En esta crónica de un duelo, los cuerpos (sobre) viven dentro de una atmósfera asfixiante y, tal como señala su directora, dentro de un tiempo suspendido, que no pasa nunca. De ahí la sensación de incomodidad y encierro, de esas esperas interminables que corroen el alma. Los recursos formales para representar todo esto son muy certeros: los planos fijos, muchas veces con poca acción interna, que duran mucho más de lo habitual, los personajes apretados contra los marcos de puertas, muebles y ventanas, la cámara voyeur que, en ocasiones, se acerca más de la cuenta – pero después, rápidamente, se aleja un poco.
Dejando de lado la excelencia formal, se pueden objetar un par de cuestiones vinculadas a la narrativa. Hay, de tanto en tanto, una tendencia a repetir contenidos – situaciones de frustración, de inercia, de desolación – que ya fueron expuestos con claridad en escenas anteriores. Se entiende que aquí hay una voluntad de representar los matices de una elegía, pero a veces la reiteración tiene un efecto contraproducente: pone en evidencia la premisa con demasiada insistencia y, entonces, la narrativa – y la estética – llaman la atención sobre sí mismas. Eso no parece ser un efecto buscado.
Queda claro, también, que no hay que tomar todo lo que se ve en su literalidad, sino ahondar en el subtexto y en su carácter simbólico. Pero cuando lo que subyace se hace obvio, se pierde un poco su impacto. Como hay pocos subrayados, cuando sí los hay La cama deja de funcionar, aunque sea por un instante, con su habitual fluidez.
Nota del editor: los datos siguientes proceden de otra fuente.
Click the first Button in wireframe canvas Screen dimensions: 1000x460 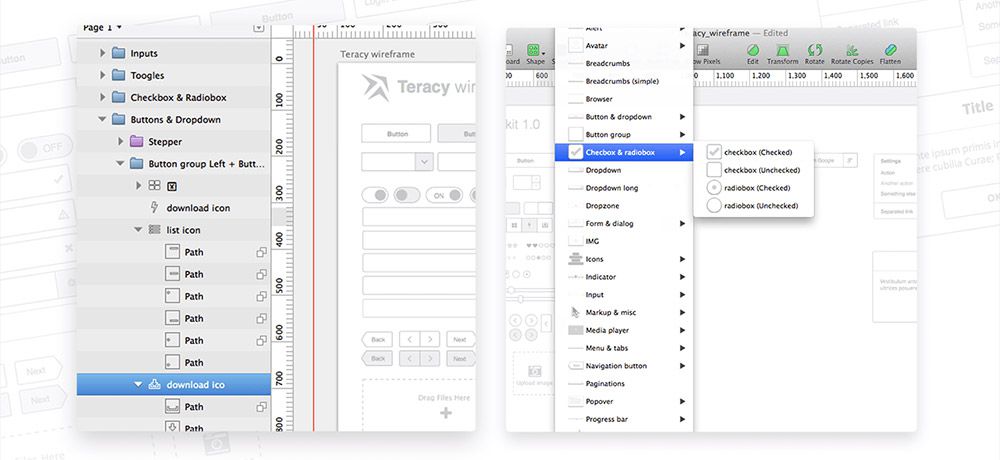click(396, 133)
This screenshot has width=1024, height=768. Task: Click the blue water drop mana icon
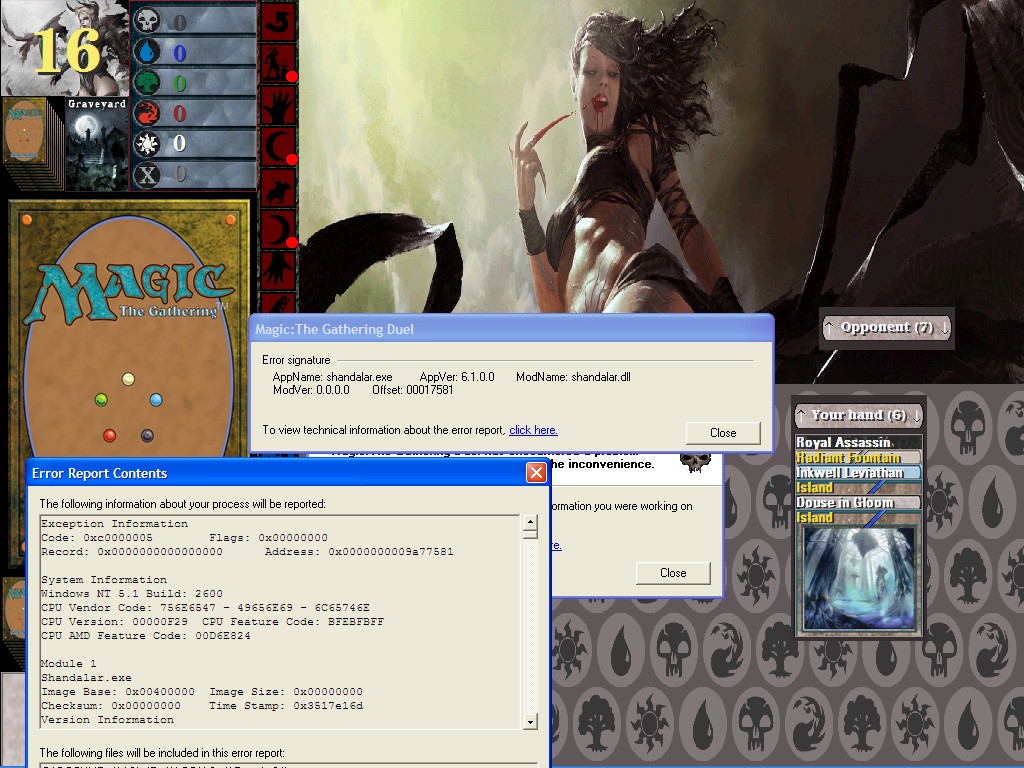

De todos modos, considerando lo arriesgado de la propuesta y su ejecución admirable, la ópera prima de Mónica Lairana muestra que es una directora a tomar muy en cuenta de ahora en más. Ya sabíamos que es una actriz talentosa, y sus cortometrajes, Rosa (2010) y María (2012) eran más que promisorios. Sobran, entonces, los motivos para celebrar.
La cama (Argentina, Brasil, Alemania, Holanda, 2018) Puntaje: 8
Escrita y dirigida por Mónica Lairana. Con Sandra Sandrini, Alejo Mango. Fotografía: Flavio Dragoset. Dirección de Arte: Maru Tomé, Renata Gelosi. Montaje Eduardo Serrano. Sonido Germán Chiodi, Manuel de Andrés, Juan Sebastián Pappalardo. Producida por Mónica Lairana, Adriana Yurcovich, Paulo Pécora, Gema Juárez Allen. Duración: 84 minutos.